Stewardship Message from Fr. Mike
We as modern people are very practical and worldly when it comes to what we have. We have a system. We have a plan. We use our resources for the “important things” - paying of bills, providing for food and shelter for our family, putting our children through school, making sure the family has a few luxuries, vacations, adequate leisure time activities. When all that is done, we look at what is left over and then we give a portion back to God.
God would have us shift our priorities, when it comes to our resources and our very lives. We are called to put Him first, to give Him His share of all that we are and all that we have, to give sacrificially. This is not my crazy idea, but it has been a principle of our faith since the beginning.
Israel was an agrarian society. You survived on what you raised. Israel showed its faith in God, not merely by divvying up assets at the end of the harvest but by giving abundantly out of the first fruits, which were gathered in each year. This was a powerful act of faith on their part because first fruits were not always an indication of what the harvest would look like. Drought, hail, flood, blight, and a host of other things could wipe out all the expected fruits, with a lean period to follow but Israel was expected to trust in the Lord and give until it hurt as a sign of their great trust in the one true, living God.
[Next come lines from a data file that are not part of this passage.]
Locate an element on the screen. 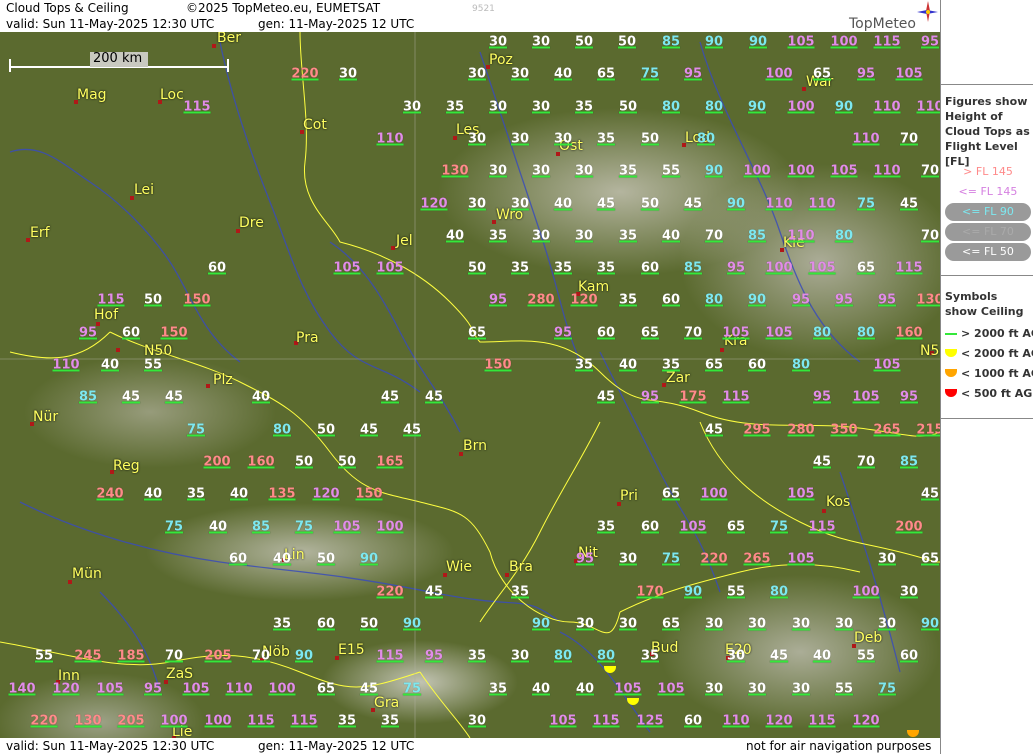  cloud-top-value: 85 is located at coordinates (261, 527).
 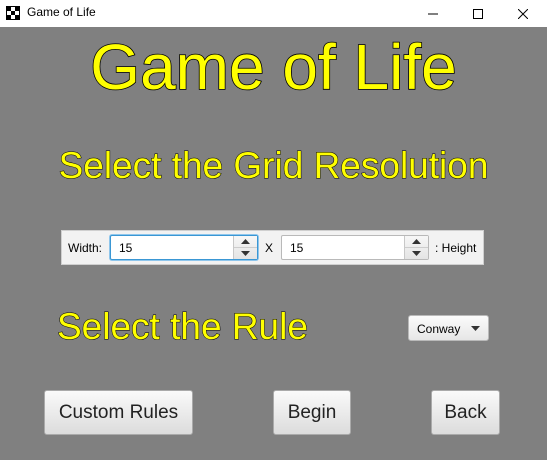 I want to click on height-label: : Height, so click(x=456, y=248).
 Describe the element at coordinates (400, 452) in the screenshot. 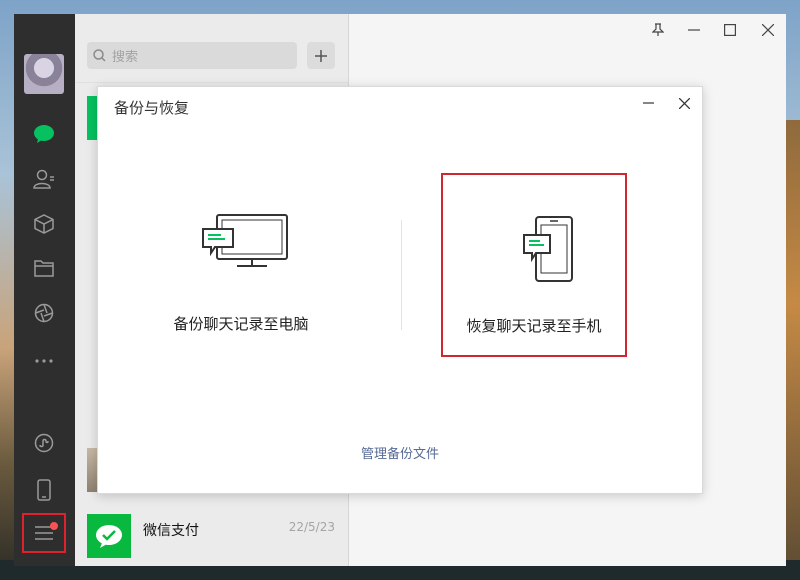

I see `manage-backup-files-link: 管理备份文件` at that location.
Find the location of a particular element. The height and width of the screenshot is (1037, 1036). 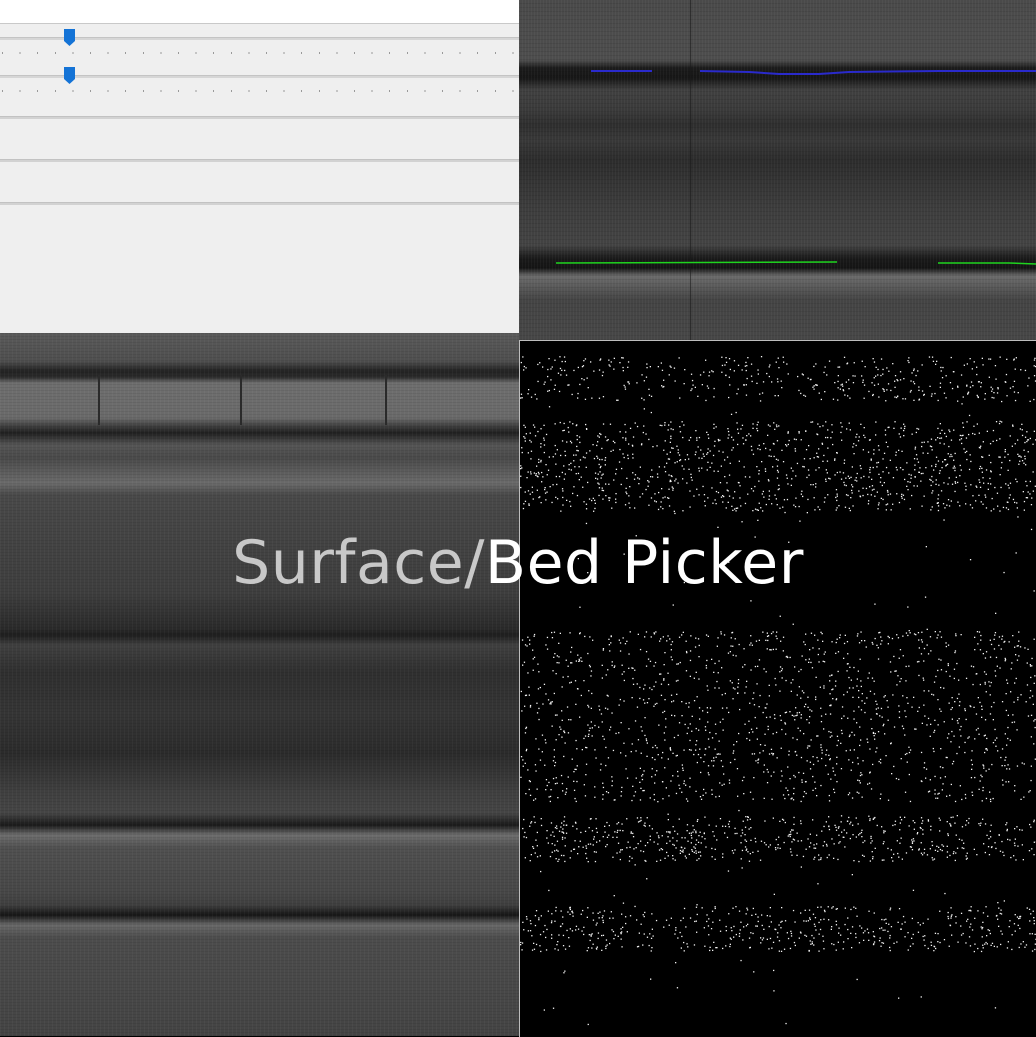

How much do you and I trust God? Does He get the leftovers in our lives or does He share in the first fruits? Are we willing to give sacrificially believing there will be enough for us in the end and more than enough?
It is the Stewardship season. The question goes way beyond whether there will be money to keep the lights on in the Church or pay the Rector’s salary. The real question is – Are we willing to invest in the mission of the Church? Are we willing to give sacrificially of our time, our talent, our treasure that the Gospel may be lived here, shared here, and proclaimed boldly in the neighborhoods in which we live and in the world as a whole.